NEW DELHI: Supreme Court Judge D Y Chandrachud on Saturday said the courts can play the role of “Truth Commissions” at a time when falsehood and fake news circulation has increased manifold with proliferation of social media, and when citizens cannot depend solely on the government for ‘truth’ even in a democracy.
Delivering the Justice M C Chagla Memorial Lecture, Justice Chandrachud said given the importance of truth in nation-building, many countries after independence from totalitarian regimes opt to establish “Truth Commissions”, which “function to document, record and acknowledge the ‘truth’ of earlier regimes and violations for future generations, so as to not only provide catharsis to the survivors but also prevent any possibility of denial in the future”.
“In a different context, this role can also be played by courts which have the ability to document information from all the parties involved, after due process has been followed. In the suo motu cognizance of the Covid-19 pandemic taken by our Supreme Court, we have acknowledged this very role in the context of the pandemic,” he said.
One of the remedies is to strengthen public institutions, he said, adding that as citizens, “we must strive to ensure that we have a press that is free from influence of any kind, political or economic, which will provide us information in an unbiased manner… We also need to protect the integrity of our elections, and look upon voting not only as a right but also as a duty. To do this, we need to ensure that all citizens are given a basic education and truly understand the value of their vote”.
Likening the relationship of truth with democracy as that of a sword and a shield, the SC judge said, “The scope for extensive deliberation, particularly in the age of social media, exposes multiple ‘truths’ so much so that it seems like we live in an ‘age of lies’, and that shakes the very foundation of a democracy.”
“Democracy needs the power of truth to survive. But, ‘truth’ has its shades depending upon the societal values,” he said and gave the example of attitude of societies and democracies towards legalising gay sex.
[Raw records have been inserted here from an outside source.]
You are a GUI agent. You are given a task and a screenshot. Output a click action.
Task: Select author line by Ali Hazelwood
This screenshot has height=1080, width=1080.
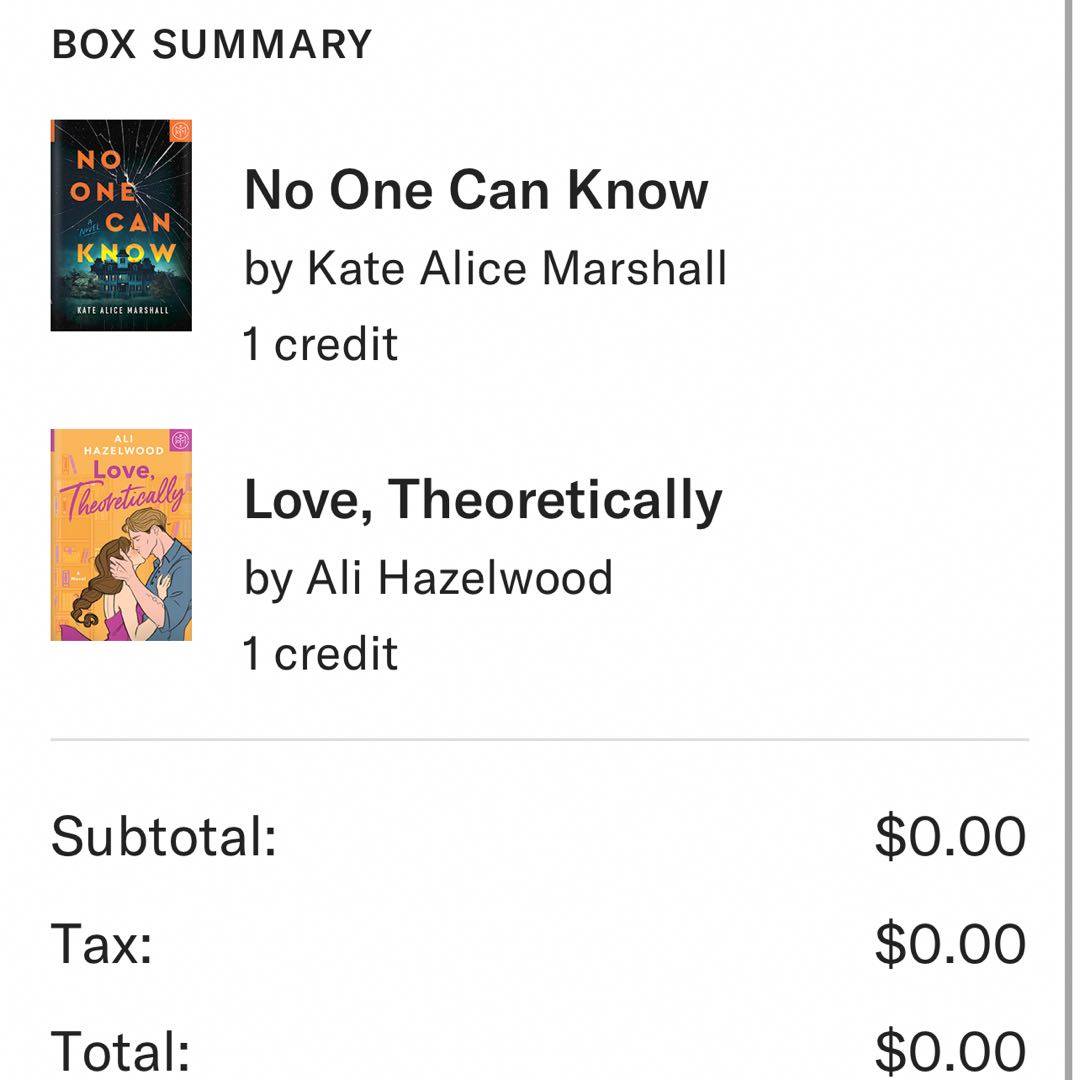pyautogui.click(x=428, y=577)
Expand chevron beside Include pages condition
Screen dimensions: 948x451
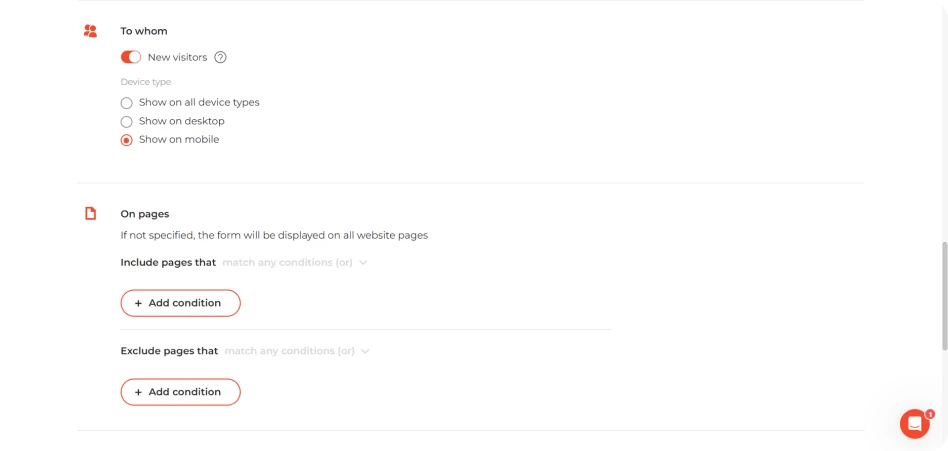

“While India is currently transitioning towards normalising same-sex relationships, more than 10 countries around the world still prescribe capital punishment for homosexuality. In considering another example, we can note that 40 years after India legalised abortion in 1971, most of the Latin American countries are yet to legalise it. Hence, while for one part of the world, the ‘truth’ would be that a fetus is regarded to possess a right to life, yet for another, this would be a ‘false’ assertion,” the judge said, who was part of the five-judge bench that legalized private consensual sexual relationship between adults belonging to LGBTQ communities.
Justice Chandrachud said the state alone cannot be the determinant of truth even in democracies. He said it cannot be said that “the state cannot indulge in falsehood for political reasons, even in democracies”. “The role of the US in the Vietnam War did not see the daylight until the Pentagon papers were published. In the context of the Covid-19 pandemic, we see that there is an increasing trend of countries across the world who are trying to manipulate data on the infection rate and deaths. Hence, once cannot only rely on the state to determine the ‘truth’,” he said.
He said truth faces a tough time with proliferation of social media which exacerbates circulation of fake news. “It is undeniable that the phenomenon of ‘fake news’ is on the rise. A pertinent example of this is that the WHO recently termed the current Covid-19 pandemic as also being an ‘infodemic’, due to the overabundance of misinformation online. However, scholars have also noted that ‘fake news’ or false information is not a new phenomenon, having been in existence for as long as print media has existed. But the rapid advancement in technology and the spread of internet access has definitely exacerbated this problem.”